Things work as you would expect: double click on a reply to see the conversation, double-click on a user's icon to see their profile, and hit Command-N to create a new Tweet. You can also set system-wide global shortcuts for creating Tweets and bring the app to the front. Drag images directly into the new tweet window to have them upload to an image service, and convert URLs to shortened versions right inline.

Tweetie View User


The UI is filled with a number of subtle effects which set a mood and give the app its character. Tweetie is exactly what most Mac and iPhone developers want to make: an app that simply works as you'd expect, stays out of your way, and does it all with style and fun. If you have a Mac and use Twitter, you will probably thoroughly enjoy this app. If you don't use Twitter, you may find yourself creating an account just to try this thing out.

Tweetie for Mac comes out on Monday.
Design Element
A Quick Review of Tweetie for Mac
Posted Apr 19, 2009 — 14 comments below




 

StuFF mc — Apr 19, 09 6690

Can't wait to get my hands on it and speak about it on Pomcast.com - Hopefully it'll have the feature set of my current "Adobe Air-based" :( Twitter client!

Maxime — Apr 19, 09 6691

Can you share with us the options available in it?

Like the ability to hide the dock icon... or Growl support?

Thanks :)

Rob Morris — Apr 19, 09 6692

Thanks for the writeup. Can't wait to give this a spin. They had me at "Suspiciously simple software".

Tweetdeck has served me well thus far, but it feels a little out of place on a mac and rather clunky in bits.

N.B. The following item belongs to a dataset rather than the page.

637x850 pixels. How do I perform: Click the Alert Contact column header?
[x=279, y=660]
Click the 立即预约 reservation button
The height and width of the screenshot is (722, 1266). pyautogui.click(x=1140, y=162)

Harley Turan — Apr 19, 09 6693

You make a good point about the arrows at the end of scroll bars. I can honestly say that I have never used them whilst running Mac OS X, especially since two-finger scrolling using a laptop is so intuitive. In fact, I think that the future of the scroll bar will probably end up looking like the one Tweetie uses. It would be great if they opened it up and released their NSScrollView subclass for others to use.

Micmoo — Apr 19, 09 6694

@Maxime,

You normally can make any app hide its Dock icon by setting the LSUIElement to 1 in its Info.plist file

You can add it right above the closing </dict> like this:
<key>LSUIElement</key> <string>1</string> </dict> </plist>

Micmoo — Apr 19, 09 6695

Well looks like it stripped my XML...
http://www.macgeekery.com/gspot/2007-02/hiding_applications_from_the_dock

Scott Stevenson — Apr 19, 09 6696 Scotty the Leopard

@Maxime: Can you share with us the options available in it? Like the ability to hide the dock icon

I think they may be adding some last-minute features before launch. That said, there are a number of display-related options to do things like control scrolling behavior, whether to display user name or full name, font size, that sort of thing. You can also select the image sharing and URL shortening services.

Carlos Fonseca — Apr 19, 09 6697

Can't wait to try it out! Will it be paid?

Christian — Apr 20, 09 6698

Applescript support?

Rafael Bugajewski — Apr 20, 09 6700

Like someone said at the NSConference: differences between Mac OS X and the iPhone OS will slowly fade away. I think Tweetie marks the first step on this long journey.

Oriol Ferrer Mesi — Apr 20, 09 6701

I have to say, the input dynamics look suspiciously close to my tiny client, Scalaris.

Ted Todorov — Apr 24, 09 6719

Anyone else have trouble using Mac Tweetie with multiple accounts? It logged me in fine to my first account, but kept claiming it couldn't into the second one (and yes I verified that the same username/password worked via the web).

The iPhone version of Tweetie doesn't have this issue.

Cyprian Gwd — Apr 29, 09 6724

I haven’t used Twitter as well till now. OMG. I will not do it. Please don’t convince me ;-)
I don’t know why, but I taking it as really time stealer.

aquaibm — Jul 11, 09 6827

The scrollbar design is brilliant.I am eager to know how did they do it in code.